L'operazione, diretta dall'Ufficio Prevenzione Generale e Soccorso Pubblico della Questura di Catania, si è svolta con il supporto delle pattuglie delle moto-volanti, che hanno garantito il dispositivo di sicurezza agli accertamenti svolti dagli operatori del Corpo Forestale della Regione Siciliana, dai tecnici dello Spresal del Dipartimento di Prevenzione dell'Asp di Catania e dal personale dell'Ispettorato Territoriale del Lavoro.
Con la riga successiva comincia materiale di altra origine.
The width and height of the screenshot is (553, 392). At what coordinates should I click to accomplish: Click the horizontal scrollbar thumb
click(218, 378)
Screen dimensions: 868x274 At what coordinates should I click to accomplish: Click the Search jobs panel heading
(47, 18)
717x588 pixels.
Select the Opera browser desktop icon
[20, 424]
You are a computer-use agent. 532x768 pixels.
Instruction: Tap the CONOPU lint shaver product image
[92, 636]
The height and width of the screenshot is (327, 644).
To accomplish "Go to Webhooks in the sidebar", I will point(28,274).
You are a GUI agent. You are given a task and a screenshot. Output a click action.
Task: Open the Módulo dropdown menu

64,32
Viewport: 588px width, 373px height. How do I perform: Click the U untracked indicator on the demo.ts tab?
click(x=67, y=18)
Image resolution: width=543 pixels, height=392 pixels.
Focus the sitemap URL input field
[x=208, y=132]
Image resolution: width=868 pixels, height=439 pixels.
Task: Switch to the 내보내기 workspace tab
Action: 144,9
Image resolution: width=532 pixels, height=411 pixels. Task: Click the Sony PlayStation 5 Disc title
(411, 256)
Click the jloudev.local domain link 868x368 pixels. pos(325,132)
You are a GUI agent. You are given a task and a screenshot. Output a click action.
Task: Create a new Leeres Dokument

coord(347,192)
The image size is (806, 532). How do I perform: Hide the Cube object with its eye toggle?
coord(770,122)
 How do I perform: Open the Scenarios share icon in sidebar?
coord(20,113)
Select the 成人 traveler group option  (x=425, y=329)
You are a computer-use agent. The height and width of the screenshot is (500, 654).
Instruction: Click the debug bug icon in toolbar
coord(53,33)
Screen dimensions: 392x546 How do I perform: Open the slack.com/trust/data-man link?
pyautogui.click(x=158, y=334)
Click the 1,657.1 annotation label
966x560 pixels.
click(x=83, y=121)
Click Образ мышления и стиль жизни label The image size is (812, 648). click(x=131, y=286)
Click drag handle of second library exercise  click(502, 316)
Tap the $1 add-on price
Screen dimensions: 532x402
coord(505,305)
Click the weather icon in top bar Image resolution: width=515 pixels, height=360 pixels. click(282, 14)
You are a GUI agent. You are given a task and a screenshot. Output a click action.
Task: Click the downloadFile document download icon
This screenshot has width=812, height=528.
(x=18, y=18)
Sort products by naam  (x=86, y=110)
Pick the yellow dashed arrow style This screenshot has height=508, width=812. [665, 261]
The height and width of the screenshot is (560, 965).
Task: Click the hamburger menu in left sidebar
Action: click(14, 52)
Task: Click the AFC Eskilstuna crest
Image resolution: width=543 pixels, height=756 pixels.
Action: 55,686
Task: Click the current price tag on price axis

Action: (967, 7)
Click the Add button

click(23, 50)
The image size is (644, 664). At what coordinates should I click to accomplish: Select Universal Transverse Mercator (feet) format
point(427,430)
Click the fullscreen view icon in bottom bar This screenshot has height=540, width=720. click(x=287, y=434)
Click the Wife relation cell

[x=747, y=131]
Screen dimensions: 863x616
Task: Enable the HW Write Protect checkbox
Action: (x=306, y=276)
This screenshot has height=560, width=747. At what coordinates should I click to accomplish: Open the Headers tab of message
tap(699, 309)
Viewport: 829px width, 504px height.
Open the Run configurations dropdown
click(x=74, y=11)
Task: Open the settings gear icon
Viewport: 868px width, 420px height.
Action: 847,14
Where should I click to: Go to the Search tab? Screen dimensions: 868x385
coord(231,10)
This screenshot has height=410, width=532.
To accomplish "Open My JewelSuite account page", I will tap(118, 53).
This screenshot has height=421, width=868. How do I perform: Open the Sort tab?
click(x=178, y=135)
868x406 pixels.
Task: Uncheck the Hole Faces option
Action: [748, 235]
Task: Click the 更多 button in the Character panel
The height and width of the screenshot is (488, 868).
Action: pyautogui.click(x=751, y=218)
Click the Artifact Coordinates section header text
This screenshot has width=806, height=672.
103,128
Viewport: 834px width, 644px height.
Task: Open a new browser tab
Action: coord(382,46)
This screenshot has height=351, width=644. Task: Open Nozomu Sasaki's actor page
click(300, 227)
Nel corso dei controlli, il Corpo Forestale ha rinvenuto un ingente quantitativo di prodotti alimentari privi di etichettatura e di documentazione attestante l'origine, evidenziando l'assenza di un sistema di tracciabilità idoneo a garantirne la sicurezza e a certificarne la provenienza. Sono quindi scattati il sequestro di 150 chilogrammi di derrate e una sanzione amministrativa di 1.000 euro.

I tecnici dello Spresal hanno inoltre riscontrato criticità all'impianto elettrico e violazioni della normativa in materia di salute e sicurezza sui luoghi di lavoro, in particolare con riferimento alle visite mediche periodiche che il datore di lavoro è tenuto a garantire ai dipendenti.

Sotto il profilo giuslavoristico, l'Ispettorato ha accertato la presenza di due lavoratori irregolari. Poiché il titolare era già stato sanzionato tre anni fa, è stata applicata una maxi sanzione di 5.000 euro ed è stato disposto il provvedimento di sospensione dell'attività per reiterazione nel quinquennio, misura che resterà in vigore fino alla regolarizzazione della posizione dei due dipendenti.